Solution Approach 2:
The image attribute analysis system acts as an intermediary between the high-speed capture system and the final processing system. It analyzes intermediate attributes of captured images to identify carrier documents and substitute documents, enabling the main system to adjust its processing accordingly without requiring complete re-processing or manual intervention.
3Measurement precision
If document type identification is added to the processing system, then processing accuracy is improved, but system complexity increases
Solution Approach 1:
The system uses the existing image capture infrastructure to perform document type identification by analyzing attributes already present in the captured images.

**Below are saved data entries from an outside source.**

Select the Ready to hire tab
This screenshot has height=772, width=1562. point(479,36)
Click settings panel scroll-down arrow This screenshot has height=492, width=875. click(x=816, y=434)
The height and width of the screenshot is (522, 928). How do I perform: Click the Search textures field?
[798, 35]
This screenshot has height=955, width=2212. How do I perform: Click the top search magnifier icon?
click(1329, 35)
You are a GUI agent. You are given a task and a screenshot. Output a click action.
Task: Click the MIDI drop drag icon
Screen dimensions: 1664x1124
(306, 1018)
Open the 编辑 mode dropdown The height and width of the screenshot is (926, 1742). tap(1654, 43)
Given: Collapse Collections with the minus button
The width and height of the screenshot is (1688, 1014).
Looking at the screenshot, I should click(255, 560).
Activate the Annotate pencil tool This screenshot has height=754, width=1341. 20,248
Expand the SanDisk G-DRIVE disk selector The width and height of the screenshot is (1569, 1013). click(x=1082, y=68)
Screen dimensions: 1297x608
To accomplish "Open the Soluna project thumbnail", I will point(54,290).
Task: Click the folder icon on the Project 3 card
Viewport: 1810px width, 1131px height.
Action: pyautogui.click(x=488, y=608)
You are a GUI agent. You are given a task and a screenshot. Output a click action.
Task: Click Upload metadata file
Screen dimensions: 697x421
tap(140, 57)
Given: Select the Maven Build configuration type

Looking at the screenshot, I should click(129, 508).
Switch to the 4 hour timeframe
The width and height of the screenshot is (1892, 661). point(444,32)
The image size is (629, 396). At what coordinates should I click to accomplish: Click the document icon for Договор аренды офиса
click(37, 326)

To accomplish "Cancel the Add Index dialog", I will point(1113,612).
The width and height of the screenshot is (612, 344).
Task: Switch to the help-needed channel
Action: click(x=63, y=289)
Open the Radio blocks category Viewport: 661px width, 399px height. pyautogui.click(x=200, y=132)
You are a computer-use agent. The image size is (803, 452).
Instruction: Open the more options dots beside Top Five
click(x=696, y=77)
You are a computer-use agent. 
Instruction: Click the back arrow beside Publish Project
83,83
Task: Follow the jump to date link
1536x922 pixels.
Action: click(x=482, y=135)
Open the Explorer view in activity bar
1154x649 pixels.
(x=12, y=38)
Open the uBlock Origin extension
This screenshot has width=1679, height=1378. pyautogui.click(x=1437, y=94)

Rather than adding separate sensing systems or complex identification hardware, the system leverages the self-contained information in the image data itself (such as size attributes, format characteristics) to automatically determine document type, thereby improving accuracy without proportionally increasing system complexity.
Data Source
AI summary
Stored documents can be recognized and identified by evaluation of their attributes from an image file to obtain a document specification that can be compared to stored data about the document. The image file is analyzed using a processor in order to discern image attributes. The image attributes form a specification for the document in the image. This specification can then be compared to the stored criteria using the processor, and the result of the comparison can be stored. An embodiment of the invention can be used in a check processing system for a financial institution. In such a case, the corresponding data comprises MICR data and the image attributes can, for example, indicate whether the document is a check in a carrier, as opposed a paper check by itself.